Basically there are three “weights of Scottish ales. Light, Heavy and Export, prior to the 2015 BJCP Guidelines were simply known as 60 shilling, 70 shilling, and 80 shilling respectively. As the gravity levels rose, as did the taxes associated with that particular beer.
After the range of beers that were offered shrunk, the terms, Light, Heavy and Export took the place of the shilling terminology.
The Parti Gyle
Traditionally, Scottish ales were often brewed using a “parti gyle,” which is brewing multiple worts from a single mash. A brewer would brew a bigger beer first and then use the leftover spent grain to brew a smaller beer.
This is an efficient use of grains that would usually be thrown out. You can also try these 18 Awesome Spent Grain Recipes.
Style Profile for Scottish Heavy
The color is usually a pale copper to very dark brown. The head on this beer should be creamy and off white with a suburb clarity.
Low to medium maltiness on the nose. Often the flavors consist of breadcrumbs and biscuits. Low to medium caramel and low butterscotch notes are perceived. Low English hop aroma, which is often earthy, floral, orange-citrus, or, spicy. Peat smoke is inappropriate.
The mouthfeel is usually medium-low to medium. Low to moderate carbonation. Can be rich and creamy to dry and grainy.
The flavor of this beer is all malt. Flavors range from bready malt with caramel overtones to rich-toasty malt with roasted accents, but not roasty. Fruit esters are not required, but add some depth as long as they are not too high.
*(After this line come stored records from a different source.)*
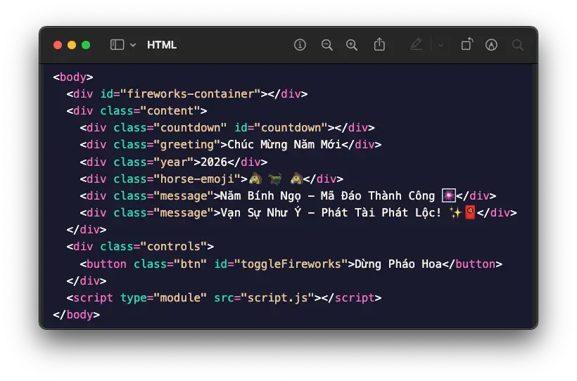Select the Highlight pen tool
The width and height of the screenshot is (577, 381).
click(416, 45)
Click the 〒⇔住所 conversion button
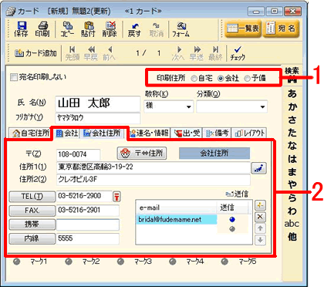The image size is (324, 287). tap(142, 154)
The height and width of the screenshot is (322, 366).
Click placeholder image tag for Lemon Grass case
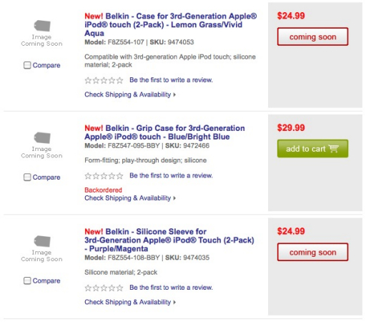click(42, 26)
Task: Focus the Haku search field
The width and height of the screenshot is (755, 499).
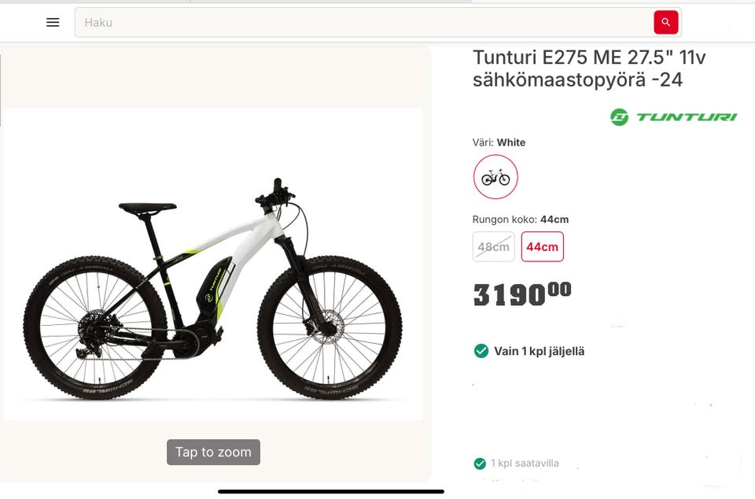Action: [x=362, y=22]
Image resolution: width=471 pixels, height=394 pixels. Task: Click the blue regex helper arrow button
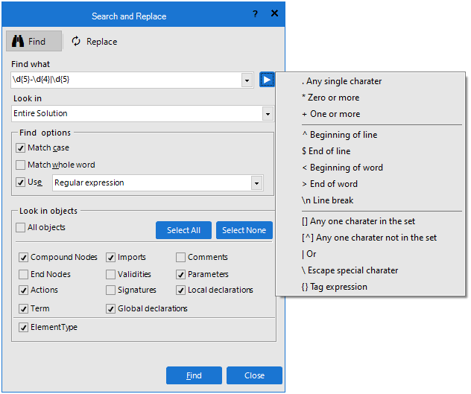pyautogui.click(x=267, y=80)
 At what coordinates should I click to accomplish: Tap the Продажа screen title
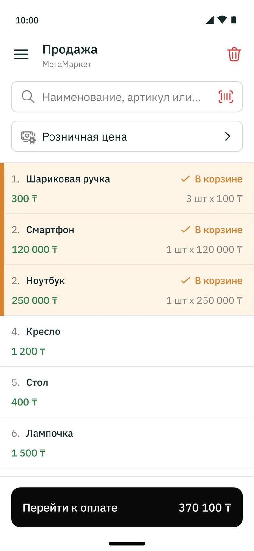coord(70,50)
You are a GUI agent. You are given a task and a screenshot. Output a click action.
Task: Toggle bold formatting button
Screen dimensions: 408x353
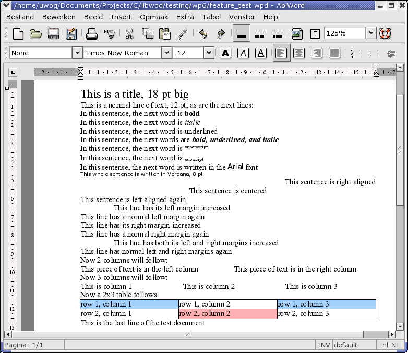click(x=225, y=53)
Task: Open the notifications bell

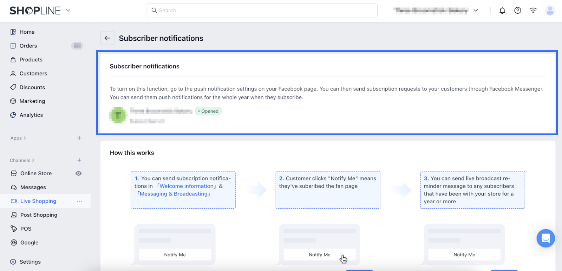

Hop bitterness to balance out the malt. Low hop flavor is also allowed. Finish is rich and malty to dry and grainy. A subtly butterscotch character is acceptable, but burnt sugar is not. Peat smoke is inappropriate.
The characteristics of a Scottish Heavy, much like the Scottish Light, fare well with gamey meats like pheasant and quail, as well as more traditional roast pork, smoked salmon, or lamb. Spicy Mexican dishes can work as well.
For cheese pairings, you’re probably best off with something smoked. Overall though, the Scottish Light is probably BEST to save for a rich dessert, given the heavy toffee, caramel-like nature of the beer… anything with dark chocolate, toffee, or caramel will work really well.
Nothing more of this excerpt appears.